- Born: 1874 Locust Dale, Jefferson County, West Virginia, U.S.
- Died: July 16, 1941 (aged 66–67) Richmond, Virginia, U.S.
- Resting place: Hollywood Cemetery Richmond, Virginia, U.S.
- Education: Virginia Military Institute University of Maryland
- Known for: Commissioner Virginia Department of Highways
- Spouses: ; Alice Robertson Graham ​ ​(m. 1904; died 1916)​ ; Sara Anne Berkeley ​(m. 1930)​
- Children: 5

= Henry G. Shirley =

American civil servant (1874–1941)

Henry Garnett Shirley (1874 – July 16, 1941) was an American engineer and soldier, from 1922 Commissioner of Highways for the Virginia Department of Transportation. He was a leader in national highway policy and oversaw the development of an extensive state highway system in Virginia.

==Early life==
Henry Garnett Shirley was born in Locust Dale in Jefferson County, West Virginia, the son of Robert Vinson Shirley and Julia Moore Baylor. He attended Charles Town Academy. He graduated from the Virginia Military Institute in 1896 with a civil engineering degree and later earned a doctorate degree from the University of Maryland. He played on the football team at the Virginia Military Institute.

==Career==
From 1898 to 1900, Shirley served as commandant of cadets and professor of military science at Horner Military School in Oxford, North Carolina. He then served in the United States Volunteers during the Spanish–American War. After the war, Shirley worked for the New York Central and Hudson River Railroad and other railroad companies and for the engineering department of the District of Columbia. He was roads engineer for Baltimore County, Maryland from 1904 to 1912, and chief engineer of the Maryland State Roads Commission. During World War I, he served on the Highway Transport Committee, Council of National Defense, helping keep the roads of the nation in shape to handle military traffic. In 1918, he became executive secretary of the Federal Highway Council.
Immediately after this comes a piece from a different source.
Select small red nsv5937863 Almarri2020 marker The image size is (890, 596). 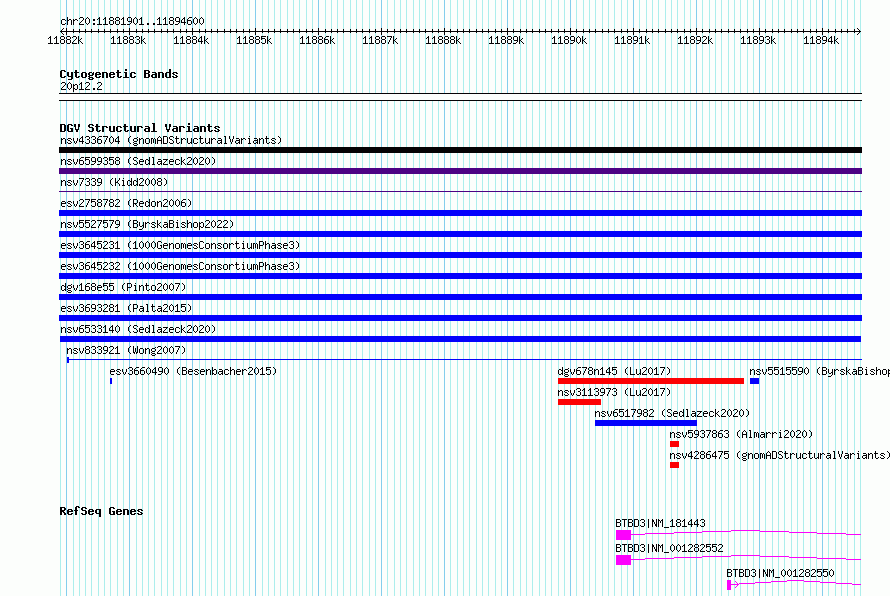coord(674,444)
Around 1920, Shirley worked again as a roads engineer for Baltimore County.

In 1922, Shirley was appointed as State Highway Commissioner by Virginia Governor E. Lee Trinkle. He continued to serve under Governors Harry F. Byrd, John Garland Pollard, George C. Peery, and James H. Price until his death. The Department of Highways was created as a state agency in 1927. He was a founder and served as the first president of the American Association of State Highway and Transportation Officials. He approved and promoted plans for the first limited access highway in Virginia, extending from Route 1 in Northern Virginia to the 14th Street Bridge in Washington, D.C. Construction on the highway began shortly after his death. This road was named as the Henry G. Shirley Memorial Highway in his honor, and now is part of I-95 and I-395.

==Personal life==
Shirley married twice. He married Alice Robertson Graham, of Oxford, North Carolina, daughter of Judge A. W. Graham Sr., in 1904. She died in 1916 and they had five children. He later married Sara Anne Berkeley in 1930.

Shirley was a first cousin of James William Shirley who was a member of the West Virginia House of Delegates, representing Jefferson County.

Shirley died on July 16, 1941, at his home in Richmond. He was buried at Hollywood Cemetery in Richmond.